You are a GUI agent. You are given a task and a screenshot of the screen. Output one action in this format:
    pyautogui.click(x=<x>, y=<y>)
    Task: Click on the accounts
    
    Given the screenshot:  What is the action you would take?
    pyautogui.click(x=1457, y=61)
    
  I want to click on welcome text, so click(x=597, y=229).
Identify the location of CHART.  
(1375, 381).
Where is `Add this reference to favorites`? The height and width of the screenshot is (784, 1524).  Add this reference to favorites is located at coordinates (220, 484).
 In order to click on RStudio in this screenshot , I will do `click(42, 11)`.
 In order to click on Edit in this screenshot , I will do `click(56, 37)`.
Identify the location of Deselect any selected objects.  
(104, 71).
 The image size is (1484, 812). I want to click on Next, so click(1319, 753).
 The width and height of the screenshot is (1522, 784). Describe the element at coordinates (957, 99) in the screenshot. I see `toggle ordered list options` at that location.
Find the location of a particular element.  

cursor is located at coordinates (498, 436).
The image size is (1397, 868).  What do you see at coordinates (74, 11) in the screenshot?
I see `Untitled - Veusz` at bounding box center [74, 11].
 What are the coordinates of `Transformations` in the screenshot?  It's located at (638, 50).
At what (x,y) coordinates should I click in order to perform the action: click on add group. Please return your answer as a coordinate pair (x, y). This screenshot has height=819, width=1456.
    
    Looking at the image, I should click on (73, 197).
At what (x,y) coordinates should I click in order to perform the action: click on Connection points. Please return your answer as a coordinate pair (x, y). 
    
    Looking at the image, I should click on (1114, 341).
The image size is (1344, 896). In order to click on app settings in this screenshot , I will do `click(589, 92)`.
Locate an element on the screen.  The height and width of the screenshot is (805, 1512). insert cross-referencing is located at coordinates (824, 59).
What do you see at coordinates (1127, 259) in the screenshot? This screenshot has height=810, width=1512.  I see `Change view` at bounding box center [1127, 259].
────────────────────────────────────────
#### [CHALLENGE]
List in full every line of the items above that contains the string "will", treating uppercase and lowercase letters as different.

#### [WRITTEN REPLY]
 In order to click on RStudio in this screenshot , I will do `click(42, 11)`.
 In order to click on Edit in this screenshot , I will do `click(56, 37)`.
The image size is (1344, 896). In order to click on app settings in this screenshot , I will do `click(589, 92)`.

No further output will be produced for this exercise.